Tender Offer Statement under Section 14(d)(1) or 13(e)(1)
of the Securities Exchange Act of 1934

GLOBAL DEFENSE TECHNOLOGY & SYSTEMS, INC.
(Name of Subject Company (Issuer))

SENTINEL ACQUISITION CORPORATION
(Offeror)
A Wholly Owned Subsidiary of

SENTINEL ACQUISITION HOLDINGS INC.
(Parent of Offeror)

ARES CORPORATE OPPORTUNITIES FUND III, L.P.
(Other Person)
(Names of Filing Persons (identifying status as offeror, issuer or other person))

COMMON STOCK, $0.01 PAR VALUE
(Title of Class of Securities)

37950B107
(CUSIP Number of Class of Securities)

Sentinel Acquisition Holdings Inc.
c/o Ares Capital Opportunities Fund III, L.P.
2000 Avenue of the Stars, 12th Floor
Los Angeles, CA 90067
(310) 201-4100
(Name, address, and telephone numbers of person authorized
to receive notices and communications on behalf of filing persons)

Copies to:
Michael A. Woronoff, Esq.
Proskauer Rose LLP
2049 Century Park East, 32nd Floor
Los Angeles, CA 90067
(310) 557-2900

CALCULATION OF FILING FEE

 
Transaction Valuation
  Amount of Filing Fee
 
$248,528,962.25(1)   $28,854.21(2)
 
(1)
Estimated for purposes of calculating the filing fee only.

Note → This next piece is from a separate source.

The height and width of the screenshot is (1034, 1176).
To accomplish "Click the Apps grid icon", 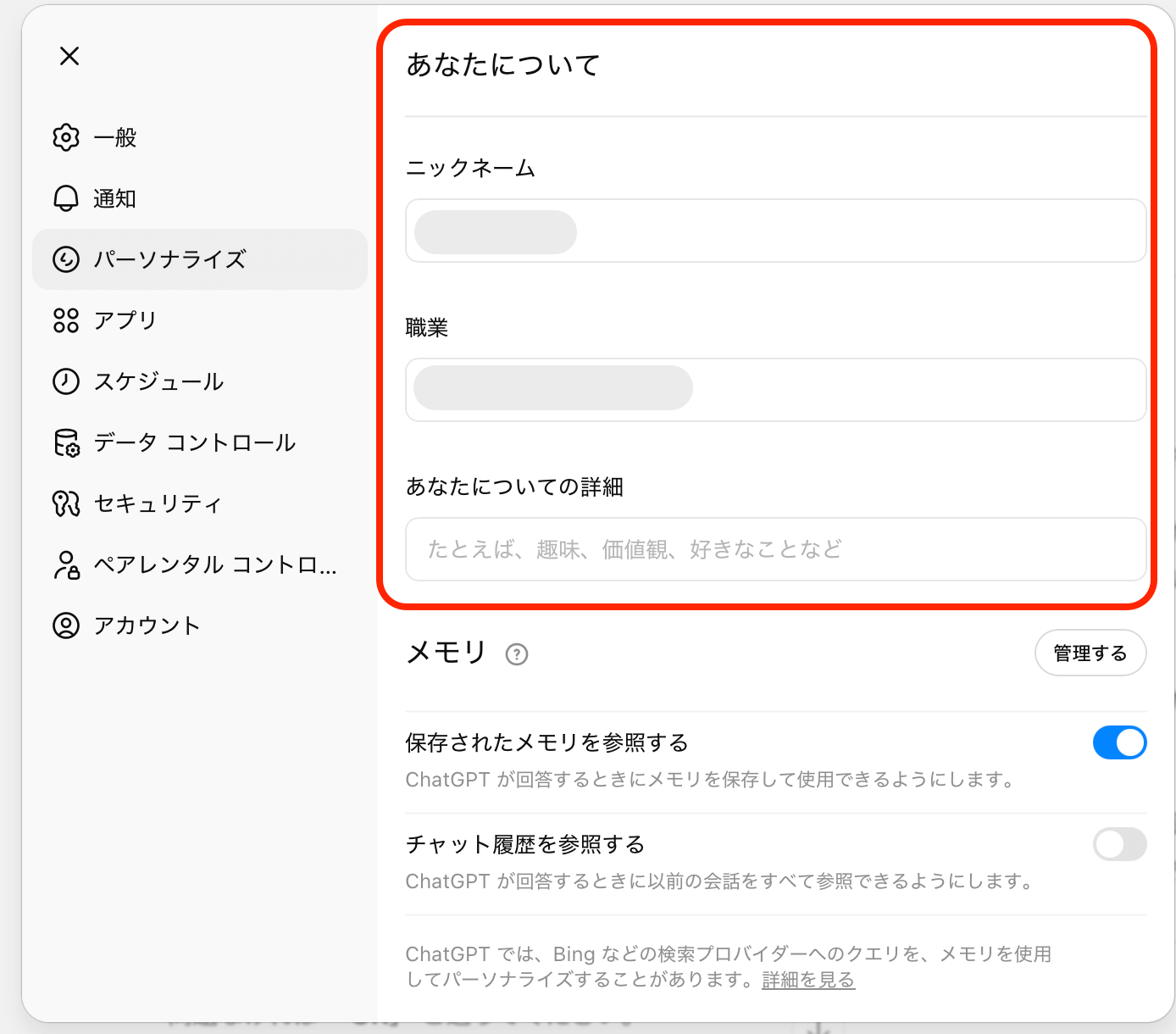I will (x=66, y=320).
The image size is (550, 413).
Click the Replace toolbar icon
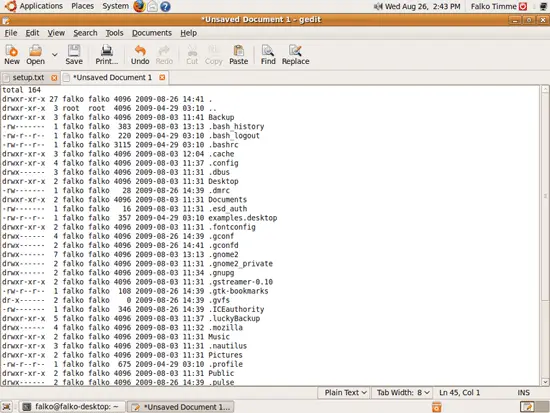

This amount is determined by multiplying 10,248,617 shares of Global Defense Technology & Systems, Inc. common stock (representing the shares of common stock outstanding, in the-money options and shares of common stock subject to restricted stock units, in each case as of March 7, 2011) by $24.25 per share, which is the offer price.

(2)
The filing fee was calculated in accordance with Rule 0-11 under the Securities Exchange Act of 1934, as amended, and Fee Rate Advisory #5 for fiscal year 2011, issued December 22, 2010, by multiplying the transaction value by 0.0001161.
o
Check the box if any part of the fee is offset as provided by Rule 0-11(a)(2) and identify the filing with which the offsetting fee was previously paid. Identify the previous filing by registration statement number, or the Form or Schedule and the date of its filing.

Amount Previously Paid:   n/a   Filing Party:   n/a
Form of Registration No.:   n/a   Date Filed:   n/a
o
Check the box if the filing relates solely to preliminary communications made before the commencement of a tender offer.

Check the appropriate boxes below to designate any transactions to which the statement relates:

ý
Third-party tender offer subject to Rule 14d-1.

o
Issuer tender offer subject to Rule 13e-4.

o
Going-private transaction subject to Rule 13e-3.

o
Amendment to Schedule 13D under Rule 13d-2.

Check the following box if the filing is a final amendment reporting the results of the tender offer. o

If applicable, check the appropriate box(es) below to designate the appropriate rule provision(s) relied upon:

o
Rule 13e-4(i) (Cross-Border Issuer Tender Offer)

o
Rule 14d-1(d) (Cross-Border Third-Party Tender Offer)


This Tender Offer Statement on Schedule TO (together with any amendments and supplements hereto, this "Schedule TO") is filed by (i) Sentinel Acquisition Corporation, a Delaware corporation ("Purchaser"), and a direct wholly-owned subsidiary of Sentinel Acquisition Holdings Inc., a Delaware corporation ("Parent"), and (ii) Parent. This Schedule TO relates to the offer by Purchaser to purchase all of the outstanding shares of common stock, par value $0.01 per share (the "Shares"), of Global Defense Technology & Systems, Inc., a Delaware corporation (the "Company"), at a purchase price of $24.25 per Share net to the seller in cash, without interest and less any required withholding taxes, upon the terms and subject to the conditions set forth in the Offer to Purchase dated March 7, 2011 (together with any amendments and supplements thereto, the "Offer to Purchase") and in the related Letter of Transmittal, copies of which are attached hereto as Exhibits (a)(1)(A) and (a)(1)(B), respectively.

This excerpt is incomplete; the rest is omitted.